Mağdur gurbetçileri dinleyen milletvekilleri, tutanaklarında
çarpıcı bilgilere yer verdi. Buna göre, 28 Şubat süreci kötü amaçlı
kişiler için büyük bir fırsat olmuş. Sadece tabeladan ibaret
onlarca holding kurulmuş. Bunlar 28 Şubat’ın uygulamalarına tepki
gösteren gurbetçilerden trilyonlar toplayıp ortadan kaybolmuş. En
büyük sıkıntıyı ise gerçek holdingler çekmiş. Komisyona bilgi veren
şirket yöneticilerinin hemen hepsi 28 Şubat sürecinden yararlanmak
isteyenlerin dolandırıcılık yaptığını anlattı. Komisyon raporunda
şu tespite yer verildi: “28 Şubat’taki sermaye ayrımcılığı,
gurbetçilerin holdinglere daha fazla para akıtmasına sebep oldu.

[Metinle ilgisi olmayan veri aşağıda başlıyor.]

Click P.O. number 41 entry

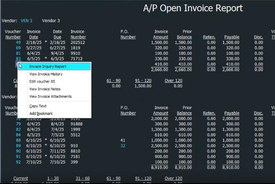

‘Yeşil sermaye' tanımına tepki gösteren vatandaşların bu
holdinglere yöneldiğini fark eden bazı fırsatçılar da harekete
geçti.”
Konya Ticaret Odası kayıtlarına göre, gurbetçileri dolandıran
tabela holdinglerin büyük çoğunluğu 28 Şubat sürecinden hemen sonra
kurulmuş. 20 ‘tabela holding'in tamamı kurulduktan kısa bir süre
sonra herhangi bir yatırım yapmadan topladıkları paralarla birlikte
yok olmuş.
Bu hafta çalışmalarını tamamlayarak raporunu Meclis'e sunmaya
hazırlanan komisyonun ulaştığı diğer ilginç nokta da halen
Vatansever Kuvvetler Güç Birliği Hareketi Derneği'nin genel başkan
yardımcılığı görevini yürüten Vehbi Şanlı'yla ilgili. 28 Şubat
sürecinde ‘tabela holding' kuran isimler arasında yer alıyor. Konya
Ticaret Odası, Şanlı'nın kurduğu Adya Holding ve bağlı olduğu
şirketlerin hiçbirisine ulaşamadı. Bunun üzerine oda, Şanlı'nın
üyeliğini askıya aldı.
Maliye de yaptığı araştırmalarda, belirtilen adreste söz konusu
şirkete ait hiçbir bulgu elde edemeyince 2003 yılında Vehbi
Şanlı'nın Adya Holding ile ilgili işlemlerini dondurdu. Vehbi
Şanlı'nın Adya Holding'den önce de batık Endüstri Holding
bünyesinde kurulan Boyasar Boya ve Kimya Sanayi Ticaret ve Ertarım
Tarım Makineleri Sanayi Ticaret'te yöneticilik yaptığı ortaya
çıktı. Şanlı'nın Endüstri Holding yönetimine "Derin yerlerde
tanıdıklarım var. Devletin üst kademelerinde iyi kişileri
tanıyorum. Sıkıntılarınızı çözerim." vaadini vererek iki şirketin
yöneticiliğini üstlendiği iddia edildi. Daha sonra Endüstri
Holding'den ayrılan Vehbi Şanlı, 6 arkadaşını da yanına alarak 18
Ocak 2000'de Anadolu Yatırım (Adya) Holding'i kurdu ve bastırdığı
binlerce broşürü Avrupa'da Türklere dağıttı. Broşürlerde adı geçen
ve çeşitli tarihlerde kuruldukları öne sürülen şirketlerin hiçbiri
gerçekte bulunmuyor. 1994 yılında kurulduğu iddia edilen Kontarmak
Tarım Makineleri ve Yıldızhan Taşımacılık Sanayi ve Ticaret'in
Konya Ticaret Odası'nda kaydı yok. 1989 yılında kurulduğu ileri
sürülen Gümüşpar Otomotiv Sanayi ve Ticaret ve 1992 yılından beri
faaliyetini sürdürdüğü belirtilen Gümüşler Otomotiv San. ve Tic.'in
durumları da diğer iki şirketle aynı. Adlarına iddialı kelimeler
yazılan ve Konya piyasasını elinde bulundurduğu belirtilen iki
şirket de diğerleri gibi hiçbir zaman kurulmamış ve faaliyete
geçmemiş. Holding kurucu ortaklarından ve Genel Başkanı Vehbi
Şanlı, söz konusu iddialarla ilgili kendisine yazılı dilekçe ile
yöneltilen soruları cevapsız bıraktı. Tabela holdinglerle ilgili
raporun Türkiye ayağını tamamlayan Meclis Holdingleri Araştırma
Komisyonu, AK Partili ve CHP'li 12 milletvekilinden oluşuyor.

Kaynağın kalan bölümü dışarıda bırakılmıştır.